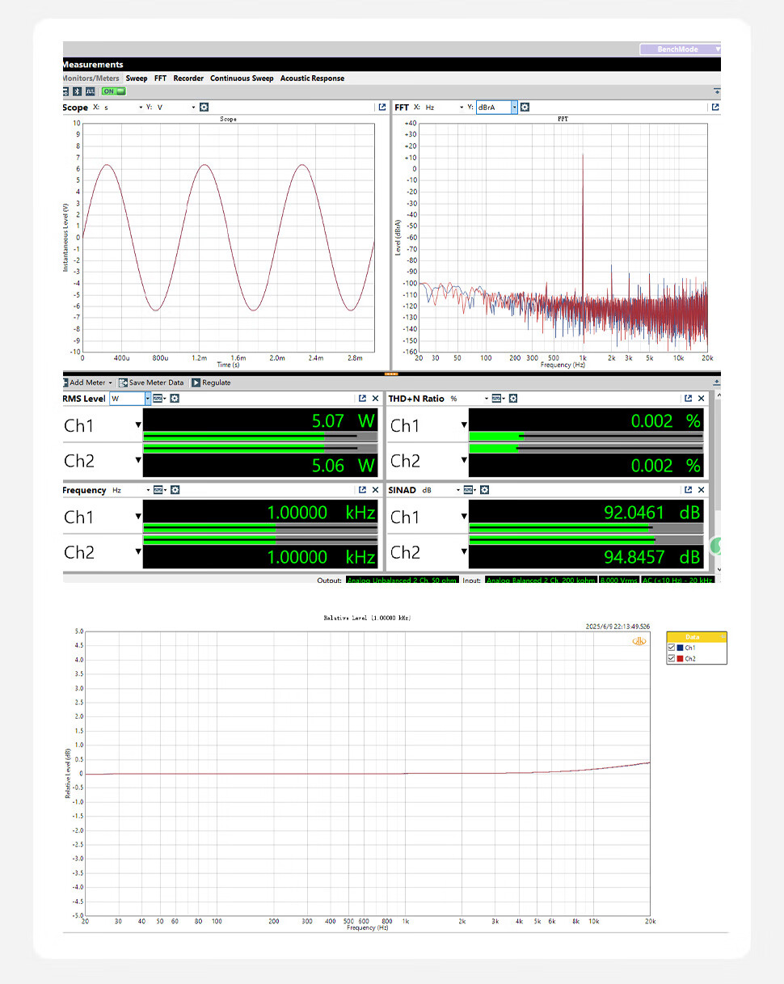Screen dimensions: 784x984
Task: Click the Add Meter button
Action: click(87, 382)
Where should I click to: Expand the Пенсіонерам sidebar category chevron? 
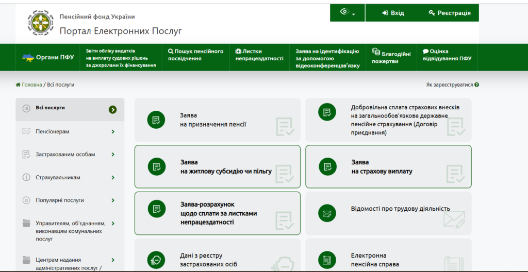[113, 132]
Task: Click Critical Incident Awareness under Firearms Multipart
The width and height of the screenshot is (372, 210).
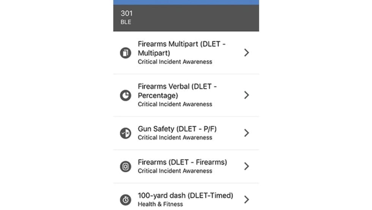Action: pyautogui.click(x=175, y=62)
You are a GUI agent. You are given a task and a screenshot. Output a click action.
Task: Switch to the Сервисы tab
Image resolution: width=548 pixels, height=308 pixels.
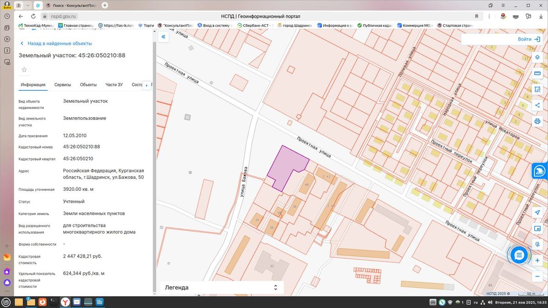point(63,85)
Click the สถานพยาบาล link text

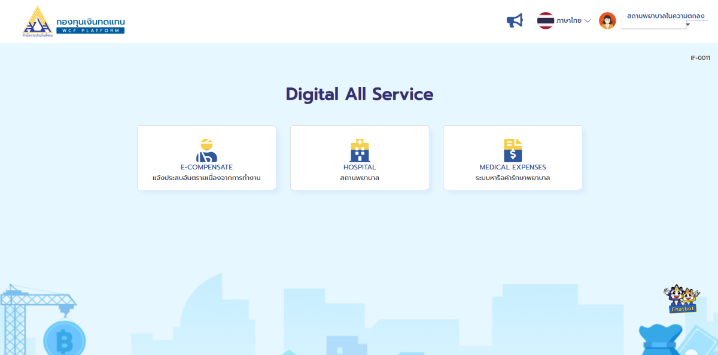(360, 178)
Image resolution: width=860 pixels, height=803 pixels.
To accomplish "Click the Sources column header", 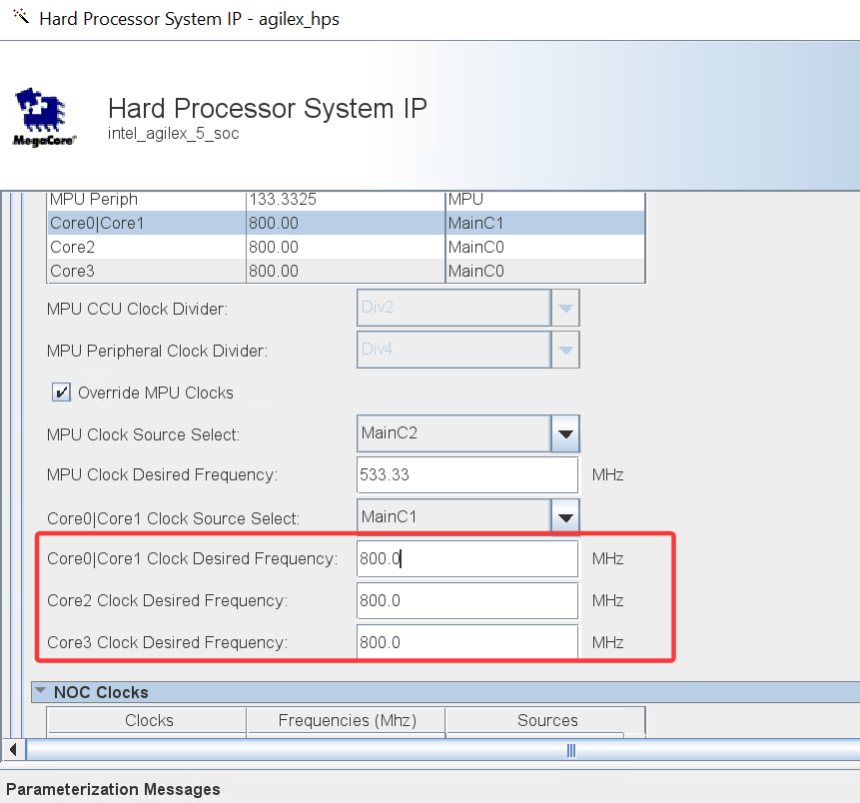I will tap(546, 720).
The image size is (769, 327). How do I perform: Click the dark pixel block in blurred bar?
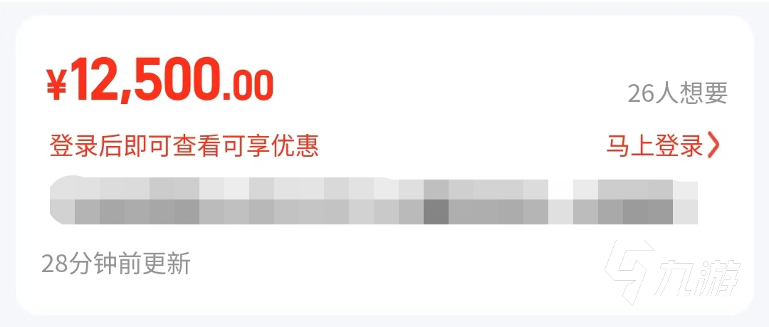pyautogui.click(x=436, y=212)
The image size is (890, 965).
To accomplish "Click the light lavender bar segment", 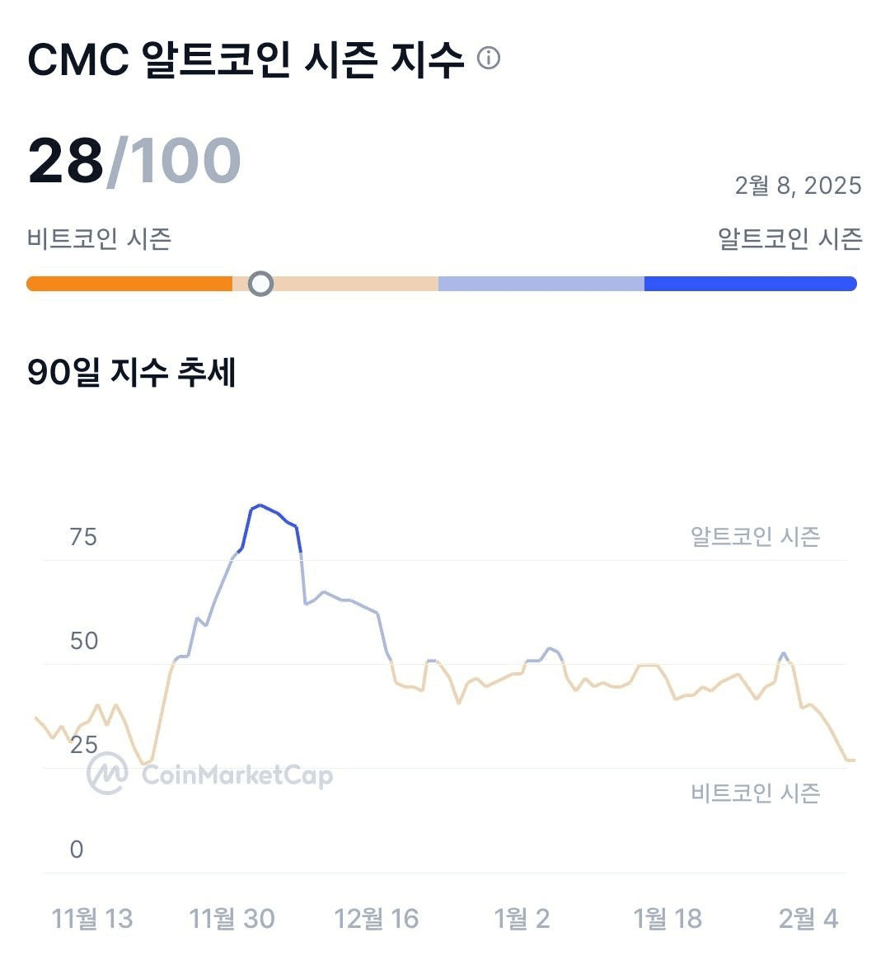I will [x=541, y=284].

-------------------------

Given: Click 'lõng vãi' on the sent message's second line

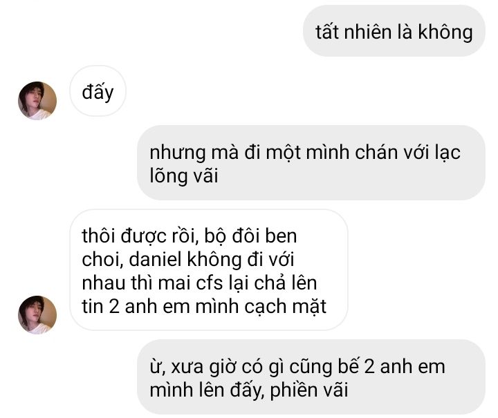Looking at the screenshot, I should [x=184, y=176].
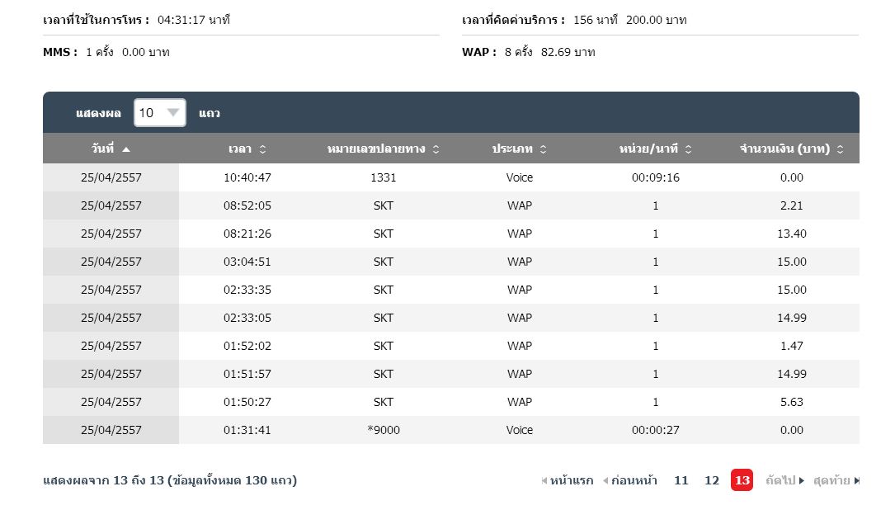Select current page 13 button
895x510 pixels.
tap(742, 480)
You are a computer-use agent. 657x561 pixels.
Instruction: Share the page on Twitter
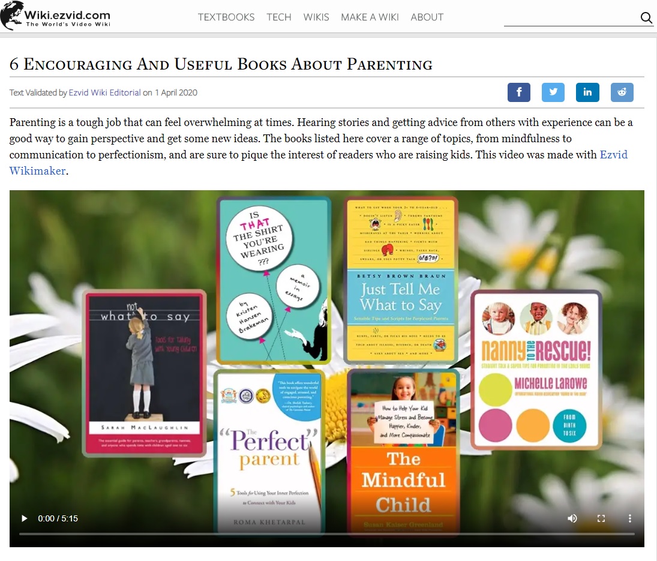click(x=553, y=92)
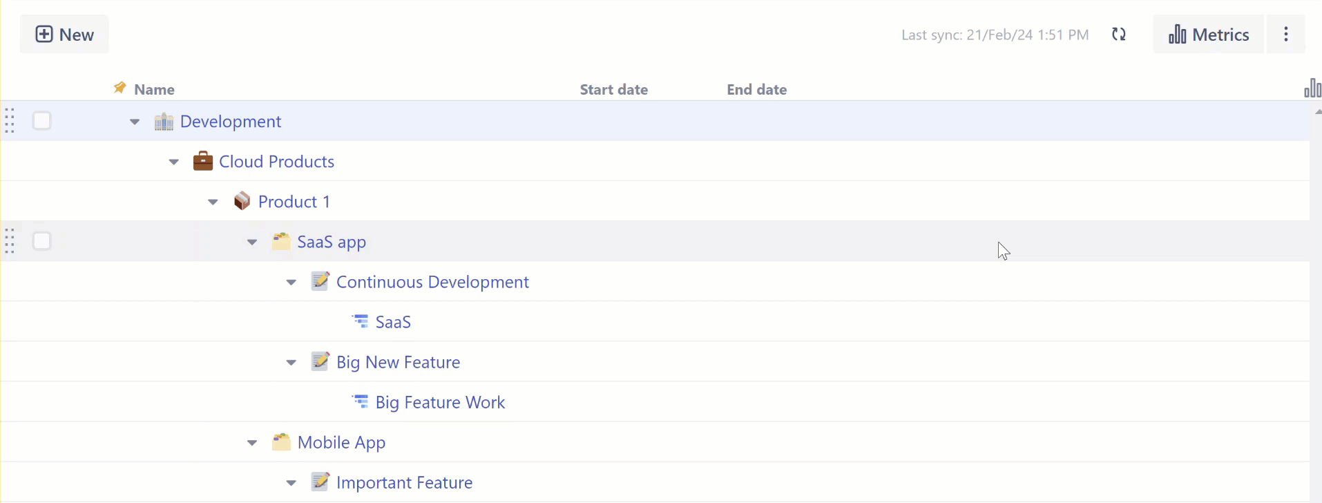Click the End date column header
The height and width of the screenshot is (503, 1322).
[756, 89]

-------------------------

ABOUT THIS TASK
Give back exactly the lines above from the one with "Where should I" through the one with "You are a GUI", both included. Pictures don't belong in the copy.

RESPONSE TO THIS EXERCISE
Where should I click to: Expand the Пенсіонерам sidebar category chevron? 
[113, 132]
Task: Click Critical Incident Awareness under Firearms Multipart
The width and height of the screenshot is (372, 210).
Action: pyautogui.click(x=175, y=62)
You are a GUI agent. You are given a task and a screenshot. Output a click action.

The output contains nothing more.